**EXERCISE:**
From the first line to the last, reproduce the records exactly as they appear below.

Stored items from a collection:
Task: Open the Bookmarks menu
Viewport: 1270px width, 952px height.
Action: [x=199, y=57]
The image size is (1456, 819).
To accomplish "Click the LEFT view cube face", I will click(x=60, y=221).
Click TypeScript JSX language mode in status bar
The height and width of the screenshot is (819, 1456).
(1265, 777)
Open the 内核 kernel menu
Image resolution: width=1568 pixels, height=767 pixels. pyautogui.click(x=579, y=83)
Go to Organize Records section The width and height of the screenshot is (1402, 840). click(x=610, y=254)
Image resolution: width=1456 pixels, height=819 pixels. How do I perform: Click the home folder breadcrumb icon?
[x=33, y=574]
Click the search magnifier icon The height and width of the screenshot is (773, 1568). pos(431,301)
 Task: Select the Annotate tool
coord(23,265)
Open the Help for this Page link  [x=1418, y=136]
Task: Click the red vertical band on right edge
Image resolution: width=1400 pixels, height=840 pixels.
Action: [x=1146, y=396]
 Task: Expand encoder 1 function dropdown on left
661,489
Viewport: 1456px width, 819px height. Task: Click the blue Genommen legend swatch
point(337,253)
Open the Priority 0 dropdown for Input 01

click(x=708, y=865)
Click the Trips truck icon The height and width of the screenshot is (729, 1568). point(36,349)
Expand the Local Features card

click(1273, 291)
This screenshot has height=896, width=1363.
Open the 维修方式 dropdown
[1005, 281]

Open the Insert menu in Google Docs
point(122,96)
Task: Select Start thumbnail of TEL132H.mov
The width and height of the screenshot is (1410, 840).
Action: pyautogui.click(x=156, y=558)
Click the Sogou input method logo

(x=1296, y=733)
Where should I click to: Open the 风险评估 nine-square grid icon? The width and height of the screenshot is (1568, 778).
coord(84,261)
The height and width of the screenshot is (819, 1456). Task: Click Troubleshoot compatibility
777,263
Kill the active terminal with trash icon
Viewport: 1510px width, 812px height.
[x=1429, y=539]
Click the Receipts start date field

**FINAL ANSWER:**
Task: Open the Bookmarks menu
Viewport: 1270px width, 952px height.
Action: [x=199, y=57]
The image size is (1456, 819).
To accomplish "Click the LEFT view cube face", I will click(x=60, y=221).
Click TypeScript JSX language mode in status bar
The height and width of the screenshot is (819, 1456).
(1265, 777)
Open the 内核 kernel menu
Image resolution: width=1568 pixels, height=767 pixels. pyautogui.click(x=579, y=83)
Go to Organize Records section The width and height of the screenshot is (1402, 840). click(x=610, y=254)
Image resolution: width=1456 pixels, height=819 pixels. How do I perform: Click the home folder breadcrumb icon?
[x=33, y=574]
Click the search magnifier icon The height and width of the screenshot is (773, 1568). pos(431,301)
 Task: Select the Annotate tool
coord(23,265)
Open the Help for this Page link  [x=1418, y=136]
Task: Click the red vertical band on right edge
Image resolution: width=1400 pixels, height=840 pixels.
Action: [x=1146, y=396]
 Task: Expand encoder 1 function dropdown on left
661,489
Viewport: 1456px width, 819px height. Task: Click the blue Genommen legend swatch
point(337,253)
Open the Priority 0 dropdown for Input 01

click(x=708, y=865)
Click the Trips truck icon The height and width of the screenshot is (729, 1568). point(36,349)
Expand the Local Features card

click(1273, 291)
This screenshot has height=896, width=1363.
Open the 维修方式 dropdown
[1005, 281]

Open the Insert menu in Google Docs
point(122,96)
Task: Select Start thumbnail of TEL132H.mov
The width and height of the screenshot is (1410, 840).
Action: pyautogui.click(x=156, y=558)
Click the Sogou input method logo

(x=1296, y=733)
Where should I click to: Open the 风险评估 nine-square grid icon? The width and height of the screenshot is (1568, 778).
coord(84,261)
The height and width of the screenshot is (819, 1456). Task: Click Troubleshoot compatibility
777,263
Kill the active terminal with trash icon
Viewport: 1510px width, 812px height.
[x=1429, y=539]
Click the Receipts start date field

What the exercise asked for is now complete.